CVE-2008-2441

Name of the Vulnerable Software and Affected Versions: Cisco Secure ACS versions 3.x through 3.3(4) Build 12 patch 6 Cisco Secure ACS versions 4.0.x Cisco Secure ACS versions 4.1.x through 4.1(4) Build 13 Patch 10 Cisco Secure ACS versions 4.2.x through 4.2(0) Build 123 Patch 3

Description: The issue arises from improper handling of an EAP Response packet where the length field value exceeds the actual packet length. This can be exploited by remote authenticated users to cause a denial of service, leading to the crash of the CSRadius and CSAuth services, or potentially execute arbitrary code.
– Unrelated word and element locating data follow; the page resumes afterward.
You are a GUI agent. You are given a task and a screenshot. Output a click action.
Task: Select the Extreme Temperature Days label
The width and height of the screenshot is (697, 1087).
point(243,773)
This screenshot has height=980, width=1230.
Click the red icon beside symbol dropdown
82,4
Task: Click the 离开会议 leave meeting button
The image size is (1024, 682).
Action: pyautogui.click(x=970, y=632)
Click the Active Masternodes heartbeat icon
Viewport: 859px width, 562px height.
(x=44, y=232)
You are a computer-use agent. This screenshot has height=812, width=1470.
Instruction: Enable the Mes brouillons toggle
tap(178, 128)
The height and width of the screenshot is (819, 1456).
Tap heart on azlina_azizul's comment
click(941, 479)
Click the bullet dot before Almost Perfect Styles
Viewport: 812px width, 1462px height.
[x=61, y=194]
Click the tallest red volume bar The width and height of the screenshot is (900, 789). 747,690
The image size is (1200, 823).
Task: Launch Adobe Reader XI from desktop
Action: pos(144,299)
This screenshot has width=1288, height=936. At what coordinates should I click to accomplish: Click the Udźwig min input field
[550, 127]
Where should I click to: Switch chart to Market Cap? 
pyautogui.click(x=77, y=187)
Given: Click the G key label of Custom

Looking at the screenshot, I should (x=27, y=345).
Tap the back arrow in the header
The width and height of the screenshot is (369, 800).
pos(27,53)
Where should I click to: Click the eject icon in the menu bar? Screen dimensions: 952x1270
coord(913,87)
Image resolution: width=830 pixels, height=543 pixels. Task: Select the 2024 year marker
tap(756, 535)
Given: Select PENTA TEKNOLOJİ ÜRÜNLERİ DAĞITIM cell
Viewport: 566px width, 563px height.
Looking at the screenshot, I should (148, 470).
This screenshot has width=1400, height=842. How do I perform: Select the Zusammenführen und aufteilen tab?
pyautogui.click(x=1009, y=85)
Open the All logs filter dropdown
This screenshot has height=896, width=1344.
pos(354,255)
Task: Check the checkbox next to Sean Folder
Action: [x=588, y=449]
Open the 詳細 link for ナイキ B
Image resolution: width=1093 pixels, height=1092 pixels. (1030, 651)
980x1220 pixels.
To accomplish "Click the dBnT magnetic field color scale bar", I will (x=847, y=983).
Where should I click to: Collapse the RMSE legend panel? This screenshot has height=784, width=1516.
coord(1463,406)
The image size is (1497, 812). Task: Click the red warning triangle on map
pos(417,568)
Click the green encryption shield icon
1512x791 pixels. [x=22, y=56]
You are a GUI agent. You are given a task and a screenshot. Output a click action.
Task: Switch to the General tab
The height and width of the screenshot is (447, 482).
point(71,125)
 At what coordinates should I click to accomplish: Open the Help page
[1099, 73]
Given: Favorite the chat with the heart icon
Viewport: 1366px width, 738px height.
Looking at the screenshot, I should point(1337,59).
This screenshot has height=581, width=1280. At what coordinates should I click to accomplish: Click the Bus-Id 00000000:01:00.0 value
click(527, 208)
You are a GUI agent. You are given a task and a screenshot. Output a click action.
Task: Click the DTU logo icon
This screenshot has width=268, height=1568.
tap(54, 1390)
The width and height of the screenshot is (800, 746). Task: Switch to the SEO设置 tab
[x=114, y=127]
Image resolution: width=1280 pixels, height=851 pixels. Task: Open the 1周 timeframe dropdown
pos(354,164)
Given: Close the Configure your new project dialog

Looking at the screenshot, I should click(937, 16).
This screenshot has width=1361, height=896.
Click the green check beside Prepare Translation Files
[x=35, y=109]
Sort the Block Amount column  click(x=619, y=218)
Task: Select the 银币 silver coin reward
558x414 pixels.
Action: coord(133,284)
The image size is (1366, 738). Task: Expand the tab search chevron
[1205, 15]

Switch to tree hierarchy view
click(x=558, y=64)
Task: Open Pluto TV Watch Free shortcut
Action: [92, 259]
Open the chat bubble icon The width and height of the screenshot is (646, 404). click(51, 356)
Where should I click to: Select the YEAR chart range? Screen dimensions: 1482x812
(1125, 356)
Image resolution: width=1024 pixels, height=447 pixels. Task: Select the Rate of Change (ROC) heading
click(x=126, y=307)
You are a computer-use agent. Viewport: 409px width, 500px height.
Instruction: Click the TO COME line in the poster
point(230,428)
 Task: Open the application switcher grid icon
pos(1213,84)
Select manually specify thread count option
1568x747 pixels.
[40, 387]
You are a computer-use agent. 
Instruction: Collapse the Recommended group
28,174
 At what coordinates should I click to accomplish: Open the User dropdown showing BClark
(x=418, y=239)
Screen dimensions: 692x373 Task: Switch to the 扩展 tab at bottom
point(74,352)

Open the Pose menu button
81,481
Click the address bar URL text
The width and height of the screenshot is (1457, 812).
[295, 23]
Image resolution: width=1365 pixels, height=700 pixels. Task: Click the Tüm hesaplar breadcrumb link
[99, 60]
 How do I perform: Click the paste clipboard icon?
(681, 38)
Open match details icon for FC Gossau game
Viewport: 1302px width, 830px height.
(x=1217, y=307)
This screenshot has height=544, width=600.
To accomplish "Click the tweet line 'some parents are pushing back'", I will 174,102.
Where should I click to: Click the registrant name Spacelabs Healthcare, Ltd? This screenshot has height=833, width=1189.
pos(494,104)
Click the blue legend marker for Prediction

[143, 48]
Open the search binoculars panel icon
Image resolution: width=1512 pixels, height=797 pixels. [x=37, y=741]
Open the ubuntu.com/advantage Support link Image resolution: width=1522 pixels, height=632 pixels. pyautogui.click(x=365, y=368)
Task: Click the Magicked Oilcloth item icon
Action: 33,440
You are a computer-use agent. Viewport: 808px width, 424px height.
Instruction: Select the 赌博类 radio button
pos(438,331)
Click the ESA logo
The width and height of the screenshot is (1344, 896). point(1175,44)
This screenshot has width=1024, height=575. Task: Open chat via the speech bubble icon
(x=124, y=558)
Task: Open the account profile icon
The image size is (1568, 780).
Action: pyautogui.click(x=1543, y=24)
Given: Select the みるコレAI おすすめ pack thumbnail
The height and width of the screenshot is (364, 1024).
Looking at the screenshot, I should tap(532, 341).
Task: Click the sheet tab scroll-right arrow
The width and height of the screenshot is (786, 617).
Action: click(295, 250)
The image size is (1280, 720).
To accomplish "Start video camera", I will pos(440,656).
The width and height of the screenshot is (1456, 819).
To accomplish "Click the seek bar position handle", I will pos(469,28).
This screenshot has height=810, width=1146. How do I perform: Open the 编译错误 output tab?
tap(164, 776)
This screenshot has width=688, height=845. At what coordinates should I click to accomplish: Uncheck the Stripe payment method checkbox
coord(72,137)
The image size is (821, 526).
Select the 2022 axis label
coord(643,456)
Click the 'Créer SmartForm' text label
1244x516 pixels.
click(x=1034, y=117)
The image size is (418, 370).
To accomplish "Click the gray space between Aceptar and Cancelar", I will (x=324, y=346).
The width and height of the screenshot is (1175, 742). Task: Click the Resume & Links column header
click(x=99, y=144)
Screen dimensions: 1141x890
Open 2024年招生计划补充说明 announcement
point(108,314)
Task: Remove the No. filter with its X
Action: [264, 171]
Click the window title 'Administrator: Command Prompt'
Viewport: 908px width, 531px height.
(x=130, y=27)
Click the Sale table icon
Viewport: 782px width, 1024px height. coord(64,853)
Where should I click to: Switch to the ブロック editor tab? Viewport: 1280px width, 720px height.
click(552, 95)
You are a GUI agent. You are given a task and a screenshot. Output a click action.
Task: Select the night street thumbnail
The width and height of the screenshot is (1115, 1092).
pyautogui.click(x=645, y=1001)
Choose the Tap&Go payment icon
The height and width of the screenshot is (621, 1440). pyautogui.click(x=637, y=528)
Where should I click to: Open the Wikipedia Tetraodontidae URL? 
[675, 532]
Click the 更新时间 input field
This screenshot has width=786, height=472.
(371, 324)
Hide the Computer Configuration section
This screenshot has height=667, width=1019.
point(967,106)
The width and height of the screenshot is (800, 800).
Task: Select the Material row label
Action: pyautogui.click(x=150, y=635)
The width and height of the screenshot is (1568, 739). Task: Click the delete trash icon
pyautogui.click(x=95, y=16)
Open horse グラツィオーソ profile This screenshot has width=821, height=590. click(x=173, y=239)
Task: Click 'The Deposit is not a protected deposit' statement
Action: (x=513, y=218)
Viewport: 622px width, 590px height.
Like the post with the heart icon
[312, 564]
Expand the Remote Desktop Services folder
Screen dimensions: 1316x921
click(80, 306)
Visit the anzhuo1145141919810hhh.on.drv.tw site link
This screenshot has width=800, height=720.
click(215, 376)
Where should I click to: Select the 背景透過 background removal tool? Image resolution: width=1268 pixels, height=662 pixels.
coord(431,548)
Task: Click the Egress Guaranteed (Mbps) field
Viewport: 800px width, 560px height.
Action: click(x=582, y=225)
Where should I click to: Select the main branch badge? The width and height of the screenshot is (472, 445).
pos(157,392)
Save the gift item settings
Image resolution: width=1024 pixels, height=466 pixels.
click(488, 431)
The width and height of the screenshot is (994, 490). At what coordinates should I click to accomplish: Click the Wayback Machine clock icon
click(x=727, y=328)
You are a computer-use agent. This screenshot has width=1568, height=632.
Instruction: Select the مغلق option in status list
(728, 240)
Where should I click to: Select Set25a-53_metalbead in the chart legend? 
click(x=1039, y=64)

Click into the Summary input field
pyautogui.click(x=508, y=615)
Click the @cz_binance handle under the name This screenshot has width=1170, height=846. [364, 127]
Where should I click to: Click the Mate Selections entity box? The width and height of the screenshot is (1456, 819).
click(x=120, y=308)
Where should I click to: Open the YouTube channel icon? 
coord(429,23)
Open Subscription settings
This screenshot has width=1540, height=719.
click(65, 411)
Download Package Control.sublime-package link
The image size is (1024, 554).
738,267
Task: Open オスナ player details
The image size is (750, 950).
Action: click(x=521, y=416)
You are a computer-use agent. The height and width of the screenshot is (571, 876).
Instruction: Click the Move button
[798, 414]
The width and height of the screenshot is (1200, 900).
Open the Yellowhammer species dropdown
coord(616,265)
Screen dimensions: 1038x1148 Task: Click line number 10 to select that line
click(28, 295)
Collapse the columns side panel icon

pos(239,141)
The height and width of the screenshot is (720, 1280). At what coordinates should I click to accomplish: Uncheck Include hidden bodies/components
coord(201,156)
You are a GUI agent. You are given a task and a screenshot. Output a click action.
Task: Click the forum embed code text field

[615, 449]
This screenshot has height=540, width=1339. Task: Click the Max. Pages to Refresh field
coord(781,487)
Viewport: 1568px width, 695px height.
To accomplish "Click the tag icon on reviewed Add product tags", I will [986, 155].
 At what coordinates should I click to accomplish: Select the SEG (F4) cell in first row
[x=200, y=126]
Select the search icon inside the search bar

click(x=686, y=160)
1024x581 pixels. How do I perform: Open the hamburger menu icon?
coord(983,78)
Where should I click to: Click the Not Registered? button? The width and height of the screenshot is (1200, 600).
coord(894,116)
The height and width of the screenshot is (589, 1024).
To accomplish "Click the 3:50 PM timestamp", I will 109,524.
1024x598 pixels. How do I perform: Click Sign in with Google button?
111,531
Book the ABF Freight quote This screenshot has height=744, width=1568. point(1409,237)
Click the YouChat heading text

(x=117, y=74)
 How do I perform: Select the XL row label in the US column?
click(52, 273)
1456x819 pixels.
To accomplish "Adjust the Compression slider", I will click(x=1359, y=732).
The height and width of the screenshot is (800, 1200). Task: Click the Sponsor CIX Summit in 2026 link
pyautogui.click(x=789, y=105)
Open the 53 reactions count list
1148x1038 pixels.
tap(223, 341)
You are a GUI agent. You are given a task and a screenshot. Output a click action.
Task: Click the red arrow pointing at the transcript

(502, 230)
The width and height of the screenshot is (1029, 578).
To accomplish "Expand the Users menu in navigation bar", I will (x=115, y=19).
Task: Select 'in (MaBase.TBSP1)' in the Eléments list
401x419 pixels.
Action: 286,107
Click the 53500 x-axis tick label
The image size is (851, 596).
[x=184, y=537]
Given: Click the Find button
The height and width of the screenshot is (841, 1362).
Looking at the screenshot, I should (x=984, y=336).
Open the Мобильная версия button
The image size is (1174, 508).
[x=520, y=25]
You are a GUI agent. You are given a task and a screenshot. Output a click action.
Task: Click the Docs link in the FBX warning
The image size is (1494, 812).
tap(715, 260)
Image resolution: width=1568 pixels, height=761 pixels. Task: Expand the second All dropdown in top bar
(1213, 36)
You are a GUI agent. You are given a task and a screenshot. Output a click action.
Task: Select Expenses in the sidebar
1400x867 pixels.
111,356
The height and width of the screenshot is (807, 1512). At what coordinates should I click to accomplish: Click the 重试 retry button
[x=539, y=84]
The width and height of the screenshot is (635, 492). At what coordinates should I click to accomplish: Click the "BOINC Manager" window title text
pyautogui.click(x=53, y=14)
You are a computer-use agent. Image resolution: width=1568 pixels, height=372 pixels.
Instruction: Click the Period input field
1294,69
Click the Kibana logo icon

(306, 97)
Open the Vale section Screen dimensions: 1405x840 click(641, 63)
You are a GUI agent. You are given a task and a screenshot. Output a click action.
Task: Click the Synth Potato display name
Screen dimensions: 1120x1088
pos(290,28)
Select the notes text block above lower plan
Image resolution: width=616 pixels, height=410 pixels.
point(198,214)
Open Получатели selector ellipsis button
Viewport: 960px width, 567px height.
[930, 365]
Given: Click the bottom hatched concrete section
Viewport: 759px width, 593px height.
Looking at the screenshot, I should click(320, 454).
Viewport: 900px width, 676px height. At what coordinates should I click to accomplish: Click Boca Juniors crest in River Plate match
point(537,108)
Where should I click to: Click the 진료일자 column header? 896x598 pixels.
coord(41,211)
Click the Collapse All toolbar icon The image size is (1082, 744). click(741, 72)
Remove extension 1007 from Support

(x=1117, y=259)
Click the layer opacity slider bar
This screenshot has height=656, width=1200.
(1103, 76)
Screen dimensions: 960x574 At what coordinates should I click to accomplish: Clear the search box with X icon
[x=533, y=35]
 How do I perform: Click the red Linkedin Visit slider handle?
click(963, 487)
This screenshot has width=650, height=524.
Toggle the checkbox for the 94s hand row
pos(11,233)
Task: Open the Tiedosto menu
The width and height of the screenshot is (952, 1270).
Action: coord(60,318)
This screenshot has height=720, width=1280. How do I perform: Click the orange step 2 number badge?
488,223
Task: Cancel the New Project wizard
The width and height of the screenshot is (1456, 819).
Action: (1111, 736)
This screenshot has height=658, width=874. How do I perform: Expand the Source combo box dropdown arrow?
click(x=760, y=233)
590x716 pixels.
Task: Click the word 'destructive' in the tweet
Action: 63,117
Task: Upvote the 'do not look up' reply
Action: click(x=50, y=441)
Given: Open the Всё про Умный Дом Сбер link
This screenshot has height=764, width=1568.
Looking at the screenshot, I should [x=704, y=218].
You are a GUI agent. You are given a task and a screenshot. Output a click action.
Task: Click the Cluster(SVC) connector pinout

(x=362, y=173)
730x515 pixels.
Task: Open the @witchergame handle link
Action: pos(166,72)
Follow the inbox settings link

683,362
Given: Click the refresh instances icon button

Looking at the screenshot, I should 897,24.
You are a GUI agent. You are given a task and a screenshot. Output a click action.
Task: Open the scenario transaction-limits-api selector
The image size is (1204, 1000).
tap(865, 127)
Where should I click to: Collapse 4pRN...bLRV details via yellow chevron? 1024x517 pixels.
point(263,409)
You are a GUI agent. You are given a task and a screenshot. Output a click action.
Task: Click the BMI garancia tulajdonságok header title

The exploitation can occur through crafted RADIUS packets, specifically EAP-Response/Identity, EAP-Response/MD5, or EAP-Response/TLS Message Attribute packets.

Recommendations: For Cisco Secure ACS versions 3.x through 3.3(4) Build 12 patch 6, update to version 3.3(4) Build 12 patch 7 or later. For Cisco Secure ACS versions 4.0.x, update to a version outside of the 4.0.x range, as no specific fix is mentioned within this range. For Cisco Secure ACS versions 4.1.x through 4.1(4) Build 13 Patch 10, update to version 4.1(4) Build 13 Patch 11 or later. For Cisco Secure ACS versions 4.2.x through 4.2(0) Build 123 Patch 3, update to version 4.2(0) Build 124 Patch 4 or later.